William F. Russell's house has been the offices of Rosenblum and Lamb since 1955. Just down Market street where the Sawyer Savings Bank is now, was Luther Laflin's comfortable estate house, within the space that associated it with this enclave of Russells. As time went by Luther's son, Fordyce's large house would occupy the whole block on Main street between John and Washington and Col. H. Dwight Laflin, Luther's other son, would have his estate house at the head of West Bridge Street.
The Russell's houses were modest compared to the Laflin's. They would set the tone for the style of the village.
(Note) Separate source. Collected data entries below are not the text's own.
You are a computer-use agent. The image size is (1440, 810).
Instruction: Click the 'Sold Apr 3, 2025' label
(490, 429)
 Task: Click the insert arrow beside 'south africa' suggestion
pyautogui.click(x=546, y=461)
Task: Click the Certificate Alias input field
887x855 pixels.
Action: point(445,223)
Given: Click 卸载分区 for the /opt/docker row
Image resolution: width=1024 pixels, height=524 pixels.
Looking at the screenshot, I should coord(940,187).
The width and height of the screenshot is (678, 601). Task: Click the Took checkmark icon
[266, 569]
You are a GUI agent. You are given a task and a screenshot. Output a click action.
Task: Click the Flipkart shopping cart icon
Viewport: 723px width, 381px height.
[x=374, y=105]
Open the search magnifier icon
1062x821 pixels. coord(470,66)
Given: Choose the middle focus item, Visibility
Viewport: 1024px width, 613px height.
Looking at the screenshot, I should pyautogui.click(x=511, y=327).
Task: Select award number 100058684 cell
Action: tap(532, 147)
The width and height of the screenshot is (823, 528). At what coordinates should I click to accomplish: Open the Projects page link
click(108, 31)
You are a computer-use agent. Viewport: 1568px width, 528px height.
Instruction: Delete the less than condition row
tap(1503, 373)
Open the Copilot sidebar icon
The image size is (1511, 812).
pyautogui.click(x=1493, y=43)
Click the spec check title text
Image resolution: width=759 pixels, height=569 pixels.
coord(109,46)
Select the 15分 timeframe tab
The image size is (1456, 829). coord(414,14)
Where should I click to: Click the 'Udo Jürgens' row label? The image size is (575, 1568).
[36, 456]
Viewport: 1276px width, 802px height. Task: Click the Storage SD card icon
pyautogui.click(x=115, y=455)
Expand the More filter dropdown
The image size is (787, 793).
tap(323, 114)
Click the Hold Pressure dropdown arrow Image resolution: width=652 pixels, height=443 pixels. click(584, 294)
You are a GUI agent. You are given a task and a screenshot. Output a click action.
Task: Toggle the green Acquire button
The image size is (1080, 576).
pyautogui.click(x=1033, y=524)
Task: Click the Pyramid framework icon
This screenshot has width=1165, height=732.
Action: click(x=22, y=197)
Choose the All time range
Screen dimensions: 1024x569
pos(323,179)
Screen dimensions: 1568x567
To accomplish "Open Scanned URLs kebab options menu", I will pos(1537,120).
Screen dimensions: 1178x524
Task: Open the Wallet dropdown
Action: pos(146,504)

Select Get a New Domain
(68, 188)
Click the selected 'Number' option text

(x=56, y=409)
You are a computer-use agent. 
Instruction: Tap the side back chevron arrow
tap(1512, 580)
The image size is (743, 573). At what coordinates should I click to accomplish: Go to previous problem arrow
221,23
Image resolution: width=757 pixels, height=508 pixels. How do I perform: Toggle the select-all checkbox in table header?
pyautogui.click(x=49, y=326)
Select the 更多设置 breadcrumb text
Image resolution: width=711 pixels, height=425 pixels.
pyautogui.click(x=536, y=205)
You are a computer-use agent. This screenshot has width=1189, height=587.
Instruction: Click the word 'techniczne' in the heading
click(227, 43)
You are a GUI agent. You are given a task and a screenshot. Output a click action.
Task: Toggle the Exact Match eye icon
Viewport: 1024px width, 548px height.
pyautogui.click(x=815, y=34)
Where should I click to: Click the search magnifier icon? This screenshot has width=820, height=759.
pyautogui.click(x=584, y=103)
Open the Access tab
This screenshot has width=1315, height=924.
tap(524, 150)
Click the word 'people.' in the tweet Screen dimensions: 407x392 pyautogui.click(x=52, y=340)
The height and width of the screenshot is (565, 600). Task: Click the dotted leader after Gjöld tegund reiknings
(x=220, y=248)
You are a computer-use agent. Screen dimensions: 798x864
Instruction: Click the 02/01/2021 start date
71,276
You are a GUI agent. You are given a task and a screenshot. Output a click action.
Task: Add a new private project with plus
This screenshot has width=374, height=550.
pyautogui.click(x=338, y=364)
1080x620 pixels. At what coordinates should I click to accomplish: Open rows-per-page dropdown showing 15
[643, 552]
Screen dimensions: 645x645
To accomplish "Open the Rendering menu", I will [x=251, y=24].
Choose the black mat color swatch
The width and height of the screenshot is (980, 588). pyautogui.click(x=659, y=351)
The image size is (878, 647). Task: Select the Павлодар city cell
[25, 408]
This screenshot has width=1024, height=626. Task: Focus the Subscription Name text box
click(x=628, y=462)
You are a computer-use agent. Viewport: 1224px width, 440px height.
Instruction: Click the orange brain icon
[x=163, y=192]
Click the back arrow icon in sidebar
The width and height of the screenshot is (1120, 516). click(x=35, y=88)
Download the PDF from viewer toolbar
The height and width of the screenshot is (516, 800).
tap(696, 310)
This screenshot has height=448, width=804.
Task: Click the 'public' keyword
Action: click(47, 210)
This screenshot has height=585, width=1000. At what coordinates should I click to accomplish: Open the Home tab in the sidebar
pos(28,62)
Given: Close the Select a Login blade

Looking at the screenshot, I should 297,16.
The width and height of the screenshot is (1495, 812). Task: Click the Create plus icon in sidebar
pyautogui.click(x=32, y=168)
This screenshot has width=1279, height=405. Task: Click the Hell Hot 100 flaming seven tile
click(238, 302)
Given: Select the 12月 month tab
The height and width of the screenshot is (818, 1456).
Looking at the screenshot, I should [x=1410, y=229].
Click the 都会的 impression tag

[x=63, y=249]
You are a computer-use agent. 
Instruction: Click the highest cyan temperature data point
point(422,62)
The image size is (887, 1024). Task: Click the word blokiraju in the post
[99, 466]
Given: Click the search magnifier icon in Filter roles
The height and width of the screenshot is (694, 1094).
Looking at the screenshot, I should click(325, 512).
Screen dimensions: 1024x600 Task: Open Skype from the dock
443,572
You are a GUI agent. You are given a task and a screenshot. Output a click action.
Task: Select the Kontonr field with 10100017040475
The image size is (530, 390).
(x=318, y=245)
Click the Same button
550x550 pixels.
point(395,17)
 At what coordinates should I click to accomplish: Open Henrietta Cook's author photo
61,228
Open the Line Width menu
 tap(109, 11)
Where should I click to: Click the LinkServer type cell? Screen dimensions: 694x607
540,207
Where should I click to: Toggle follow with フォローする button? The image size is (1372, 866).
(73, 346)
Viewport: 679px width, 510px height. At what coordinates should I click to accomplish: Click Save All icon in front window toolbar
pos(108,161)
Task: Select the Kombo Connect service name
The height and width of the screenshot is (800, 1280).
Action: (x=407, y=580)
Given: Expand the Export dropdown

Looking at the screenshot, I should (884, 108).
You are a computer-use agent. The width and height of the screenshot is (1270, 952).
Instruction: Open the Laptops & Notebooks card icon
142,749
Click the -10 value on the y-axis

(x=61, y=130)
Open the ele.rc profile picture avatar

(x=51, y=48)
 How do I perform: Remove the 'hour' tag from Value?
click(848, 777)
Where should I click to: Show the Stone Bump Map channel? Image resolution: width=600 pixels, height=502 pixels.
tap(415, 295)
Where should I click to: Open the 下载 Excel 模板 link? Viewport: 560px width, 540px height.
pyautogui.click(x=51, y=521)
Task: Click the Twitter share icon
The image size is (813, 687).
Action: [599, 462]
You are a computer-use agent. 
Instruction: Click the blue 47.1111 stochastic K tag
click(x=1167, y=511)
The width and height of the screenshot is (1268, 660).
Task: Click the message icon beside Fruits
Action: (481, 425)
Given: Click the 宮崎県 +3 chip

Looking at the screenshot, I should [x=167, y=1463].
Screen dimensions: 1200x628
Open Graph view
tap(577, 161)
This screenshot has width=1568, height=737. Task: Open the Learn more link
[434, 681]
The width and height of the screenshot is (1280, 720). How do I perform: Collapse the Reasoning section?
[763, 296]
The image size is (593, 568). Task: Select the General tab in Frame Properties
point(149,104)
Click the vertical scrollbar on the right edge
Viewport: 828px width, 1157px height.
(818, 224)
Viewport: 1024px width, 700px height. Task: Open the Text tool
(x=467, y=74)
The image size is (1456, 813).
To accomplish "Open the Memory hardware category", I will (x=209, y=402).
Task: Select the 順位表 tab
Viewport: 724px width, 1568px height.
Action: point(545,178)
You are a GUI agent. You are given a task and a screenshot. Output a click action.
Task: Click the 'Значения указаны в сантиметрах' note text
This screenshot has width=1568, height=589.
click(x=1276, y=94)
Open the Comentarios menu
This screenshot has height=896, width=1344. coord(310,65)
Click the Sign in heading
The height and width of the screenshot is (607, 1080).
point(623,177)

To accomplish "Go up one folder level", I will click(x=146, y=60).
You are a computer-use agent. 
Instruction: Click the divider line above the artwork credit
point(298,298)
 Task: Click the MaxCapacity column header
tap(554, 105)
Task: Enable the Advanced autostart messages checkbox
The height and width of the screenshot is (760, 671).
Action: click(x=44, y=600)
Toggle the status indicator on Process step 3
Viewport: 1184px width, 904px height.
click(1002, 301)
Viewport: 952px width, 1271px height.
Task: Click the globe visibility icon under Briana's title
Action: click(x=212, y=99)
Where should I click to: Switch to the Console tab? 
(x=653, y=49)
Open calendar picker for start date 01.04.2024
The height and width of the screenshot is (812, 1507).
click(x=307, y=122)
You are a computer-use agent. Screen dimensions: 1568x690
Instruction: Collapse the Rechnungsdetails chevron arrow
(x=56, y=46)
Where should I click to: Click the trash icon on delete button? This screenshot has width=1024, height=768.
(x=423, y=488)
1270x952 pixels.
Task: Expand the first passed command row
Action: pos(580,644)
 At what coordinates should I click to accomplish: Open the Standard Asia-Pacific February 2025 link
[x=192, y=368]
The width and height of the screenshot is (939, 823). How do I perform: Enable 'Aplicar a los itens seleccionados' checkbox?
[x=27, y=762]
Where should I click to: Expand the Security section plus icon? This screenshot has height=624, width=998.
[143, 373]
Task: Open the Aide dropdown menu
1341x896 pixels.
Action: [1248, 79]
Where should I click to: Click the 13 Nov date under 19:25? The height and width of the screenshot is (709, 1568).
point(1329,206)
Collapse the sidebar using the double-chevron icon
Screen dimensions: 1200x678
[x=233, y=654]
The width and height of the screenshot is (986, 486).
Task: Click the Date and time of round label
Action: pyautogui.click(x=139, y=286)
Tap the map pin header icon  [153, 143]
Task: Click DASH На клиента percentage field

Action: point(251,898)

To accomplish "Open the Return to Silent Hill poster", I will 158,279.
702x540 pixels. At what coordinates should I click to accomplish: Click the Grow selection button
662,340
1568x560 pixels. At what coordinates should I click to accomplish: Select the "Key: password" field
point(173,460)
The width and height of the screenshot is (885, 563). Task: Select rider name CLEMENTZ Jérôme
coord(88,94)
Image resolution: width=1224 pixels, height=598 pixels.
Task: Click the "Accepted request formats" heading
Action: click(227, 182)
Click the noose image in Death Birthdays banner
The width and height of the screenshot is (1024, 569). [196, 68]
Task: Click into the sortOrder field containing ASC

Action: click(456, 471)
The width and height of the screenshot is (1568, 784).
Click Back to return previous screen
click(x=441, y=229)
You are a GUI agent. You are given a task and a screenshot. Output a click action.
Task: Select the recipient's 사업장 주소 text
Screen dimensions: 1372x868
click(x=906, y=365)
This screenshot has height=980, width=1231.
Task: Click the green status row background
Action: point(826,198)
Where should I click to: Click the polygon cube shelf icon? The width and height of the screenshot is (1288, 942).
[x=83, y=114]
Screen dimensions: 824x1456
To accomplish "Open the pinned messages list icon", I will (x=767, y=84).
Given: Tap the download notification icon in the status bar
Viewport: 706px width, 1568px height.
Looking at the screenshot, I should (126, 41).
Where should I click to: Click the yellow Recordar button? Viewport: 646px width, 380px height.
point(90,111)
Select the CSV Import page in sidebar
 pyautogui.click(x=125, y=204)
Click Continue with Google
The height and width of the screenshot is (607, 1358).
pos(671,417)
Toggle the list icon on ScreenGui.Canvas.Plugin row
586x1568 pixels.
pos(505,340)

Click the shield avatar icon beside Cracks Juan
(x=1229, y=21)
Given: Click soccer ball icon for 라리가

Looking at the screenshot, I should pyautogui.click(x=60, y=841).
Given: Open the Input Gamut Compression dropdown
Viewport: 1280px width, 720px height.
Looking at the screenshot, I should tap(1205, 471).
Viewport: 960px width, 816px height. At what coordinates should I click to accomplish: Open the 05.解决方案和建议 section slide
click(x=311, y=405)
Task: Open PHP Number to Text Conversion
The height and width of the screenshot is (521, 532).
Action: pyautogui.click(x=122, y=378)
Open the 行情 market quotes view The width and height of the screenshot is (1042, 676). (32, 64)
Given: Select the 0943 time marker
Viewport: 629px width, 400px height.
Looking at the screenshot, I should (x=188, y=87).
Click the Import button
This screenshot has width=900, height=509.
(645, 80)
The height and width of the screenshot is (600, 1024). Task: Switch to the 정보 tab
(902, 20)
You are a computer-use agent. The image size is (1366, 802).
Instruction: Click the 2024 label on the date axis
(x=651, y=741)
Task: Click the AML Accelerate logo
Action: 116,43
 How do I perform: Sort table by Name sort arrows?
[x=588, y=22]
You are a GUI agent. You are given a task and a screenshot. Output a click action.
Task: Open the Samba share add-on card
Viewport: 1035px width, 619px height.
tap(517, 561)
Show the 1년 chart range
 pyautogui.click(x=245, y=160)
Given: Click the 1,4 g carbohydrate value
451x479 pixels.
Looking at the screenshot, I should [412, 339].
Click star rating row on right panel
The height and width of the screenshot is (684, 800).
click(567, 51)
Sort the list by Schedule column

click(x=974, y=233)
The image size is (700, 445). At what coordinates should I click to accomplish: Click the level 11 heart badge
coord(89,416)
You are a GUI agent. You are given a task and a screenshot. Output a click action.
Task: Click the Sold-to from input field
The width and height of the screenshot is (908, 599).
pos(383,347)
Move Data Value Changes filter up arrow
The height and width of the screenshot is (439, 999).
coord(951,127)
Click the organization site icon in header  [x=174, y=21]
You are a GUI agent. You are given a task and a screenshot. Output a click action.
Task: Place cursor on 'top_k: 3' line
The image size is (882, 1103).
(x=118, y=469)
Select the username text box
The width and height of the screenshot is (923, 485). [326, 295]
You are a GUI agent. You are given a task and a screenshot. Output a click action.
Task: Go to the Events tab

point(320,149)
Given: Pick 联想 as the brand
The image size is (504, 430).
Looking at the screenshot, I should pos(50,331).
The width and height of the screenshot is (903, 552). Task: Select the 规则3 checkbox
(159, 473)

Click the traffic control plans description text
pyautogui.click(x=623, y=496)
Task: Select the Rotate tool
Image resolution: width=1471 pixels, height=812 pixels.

When Saugerties reached its centennial in 1911 with H. D., at eighty three, leading the parade, from what's to be found in the “Old Home Week” parade program one wouldn't imagine there was anything that was “home” outside of the townhouses that lined the streets that branched off the then Main and Partition streets nucleus of the Village of Saugerties. Most of the rest of the town in its own celebration was decidedly unrecognized.
The Laflin's arrived with the first wave of manufacturers but there was no room for them in Ury. Winthrop Laflin was involved in the largest paper manufacturing firm in Massachusetts in 1829 when his brother, Matthew, appeared in Saugerties to purchase from Henry Barclay a mill site for manufacturing axes. That site was directly beside the new machines of Barclay's paper mill and everyone knew axes weren't the primary business of a Laflin.
By 1831 Matthew had accomplished what he came for but he had gotten used to the place and his attention was drawn to an opportunity that he felt worth speculating in. About the same time Edward Clark was setting up his lead manufacturing at Glenerie, Matthew Laflin also moved from the Village into the remote reaches of the countryside and set up mills to manufacture gunpowder on the Plattekill and Cauterskill Creeks.
Both Clark and Laflin recognized productive uses for native materials abundant in the countryside. Clark used vinegar for corroding lead into powder. Laflin used manure and urine to make phosphorus to mix with the native charcoal. Their processes gave both of them more of an opportunity to be personally involved with the older country population then any of the other recent arrivals of the village had. The Laflins were most popular because they employed so many in the mills and so many more making barrels, teaming the product to the magazines built near the river, and supporting the quarrying of bluestone with the powder used to remove top burden from the bedrock. Of all the manufacturers they were most recognized as supplying the greatest benefit to the community.
Matthew's brothers Winthrop and Luther, and Luther's brother-in-law Solomon Smith had come from Massachusetts over the course of the 1830's as the Laflin business increased. By the time the Laflins began to show the extent of their wealth by building their village residences after mid century the generation of Fordyce L. and H. Dwight Laflin was being groomed to run a business that was fast growing into manufacturing plants stretching across the United States and into Canada and close to the size of its nearest competitor, Du Pont. Their choice to keep their home base not just in Saugerties but in the area of the village around Main street reserved for them the good will of the mercantile business sector there for the next half century and more.